Desta maneira, Paulo estava declarando aos seus leitores que, o seu ministério não era apenas independente dos apóstolos, como ele faz no capítulo primeiro, mas também era interdependente deles. Tanto Paulo, quanto os demais apóstolos eram cooperadores no mesmo serviço. Paulo, porém aos gentios e os apóstolos aos judeus.
O pedido dos outros Apóstolos a Paulo (10)
Exposição
“recomendando-nos somente que nos lembrássemos dos pobres, o que também procurei fazer com diligência”
A recomendação dos apóstolos a Paulo era que ele se lembrasse dos cristãos pobres da judeia, e Paulo fez ansiosamente.

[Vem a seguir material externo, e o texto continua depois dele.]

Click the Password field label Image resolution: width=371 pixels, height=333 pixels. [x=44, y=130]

Esta recomendação deu a ocasião para Paulo fazer coleta às igrejas da judeia para os irmãos que estavam em necessidade, o que podemos ver em (Rm 15.25ss; 1Co 16.1ss; 2Co 8.1ss; 9.1ss).
Aprendizado um
Aprendemos que acima dos nossos objetivos pessoais está o Reino de Deus e seu Evangelho.

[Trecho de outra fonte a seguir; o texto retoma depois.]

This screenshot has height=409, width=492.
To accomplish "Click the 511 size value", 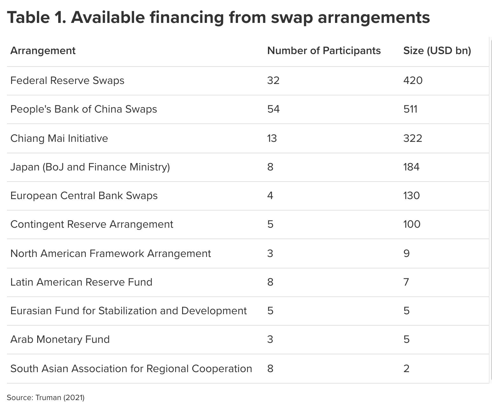I will [x=410, y=109].
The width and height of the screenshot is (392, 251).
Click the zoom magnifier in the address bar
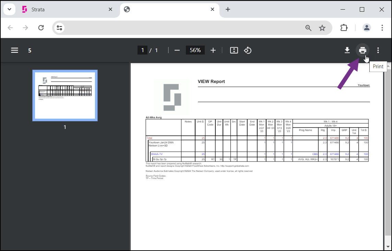tap(308, 27)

Não pode haver desavença entre os irmãos por quererem ser mais importantes. Todo salvo é um cooperador do Evangelho.
Ilustração
Normalmente o ser humano tem duas pernas e ambas servem para o objetivo comum de fazê-lo andar. Uma perna não pode pensar ser mais importante do que a outra, pois somente com uma, a outra não pode fazer a sua função. Assim eram os apóstolos, todos tinham um único objetivo: pregar o puro Evangelho e assim devem ser os crentes hoje, todos, independentemente de cargos, temos a mesma função - pregar o puro Evangelho da Graça a todos.
Aplicação
O que fazer
Entenda que a causa do Evangelho é maior que seus objetivos pessoais.
Como fazer
Não crie atrito com pequenas coisas, pois elas podem manchar o Evangelho da Graça.
Por que fazer
Quando entendemos que o Evangelho é maior que nossos objetivos, viveremos a vontade de Deus e não a nossa. Isso nos levará a aprovação como servo do Senhor.
Aprendizado dois
Ainda que boas obras não salvem elas devem ser fruto da nossa salvação
Ilustração
Não é a maçã que dá vida à macieira, mas a maçã prova a sua vitalidade. Assim o crente, ele não dá fruto para ser salvo, mas como fruto da sua salvação.
Aplicação
O que fazer
Não divorcie salvação de boas obras.
Como fazer
Faça o bem a seu semelhante não pensando em recompensas, mas em gratidão a Deus pela vida eterna.
Por que fazer
As pessoas ao verem nossas boas atitudes reconhecerão a Deus em nossas vidas. Ele será exaltado!
Conclusão
Conclusão
Conforme vimos, a ideia de que todos os caminhos levam a Deus é falsa. Só há um caminho, ele é através do Evangelho da Graça. Perceber um falso evangelho sendo pregado e não fazer nada é o mesmo que consentir com ele. Além do mais, isso desonra a Deus. Paulo combateu, e você vai ficar parado?